Of the lines in the material below, print only those from the one containing "Viewport: 868px width, 563px height." to the one containing "conversation as unread", ends included, exactly as written and without pictures.

● Record set:
Start of Block
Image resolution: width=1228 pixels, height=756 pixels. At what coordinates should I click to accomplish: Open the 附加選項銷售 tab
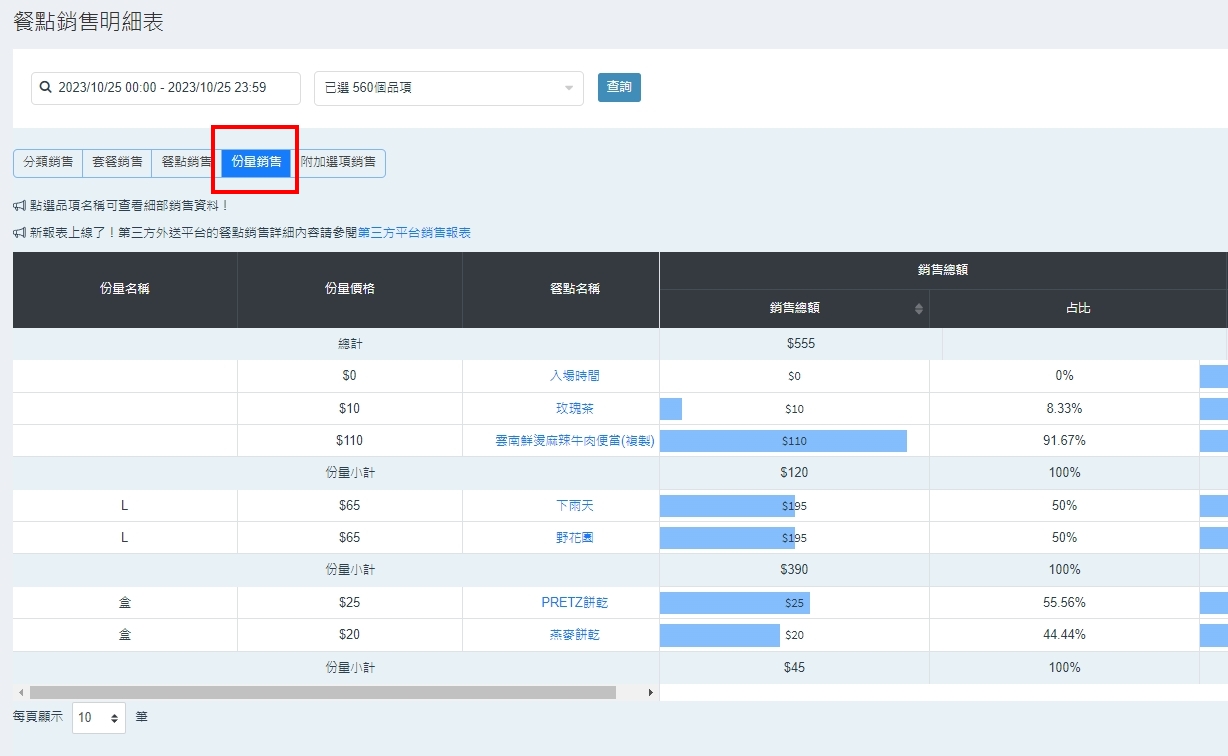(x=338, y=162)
End of Block
Start of Block
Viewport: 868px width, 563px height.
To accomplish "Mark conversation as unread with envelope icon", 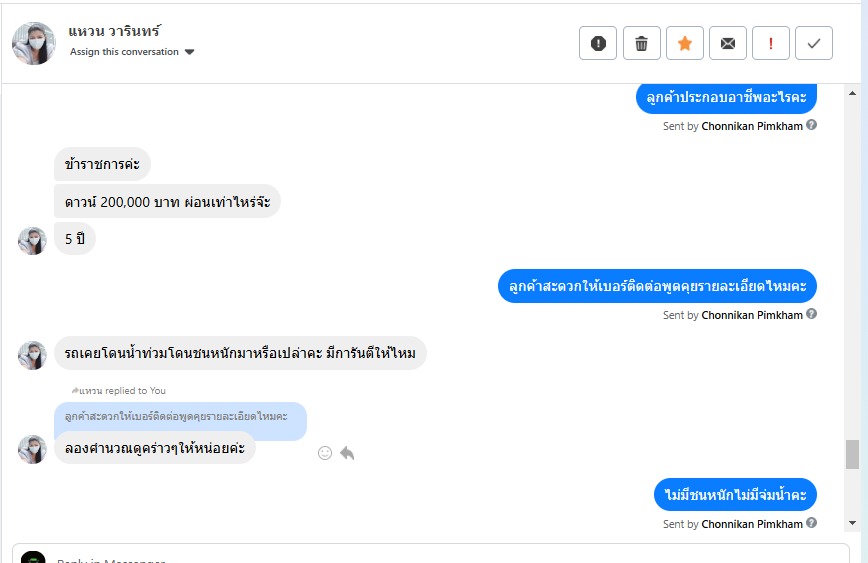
End of Block
Start of Block
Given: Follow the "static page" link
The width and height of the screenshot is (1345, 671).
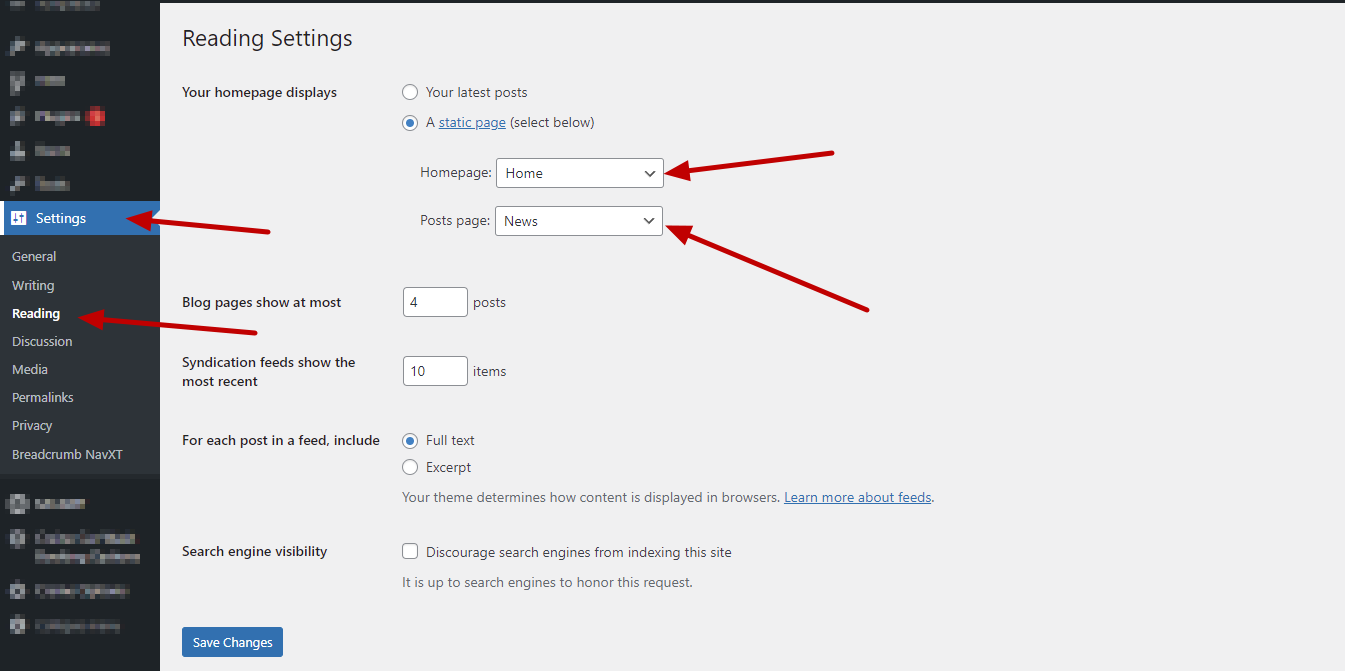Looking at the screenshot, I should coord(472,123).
End of Block
● Result for this exercise:
Viewport: 868px width, 563px height.
To accomplish "Mark conversation as unread with envelope icon", 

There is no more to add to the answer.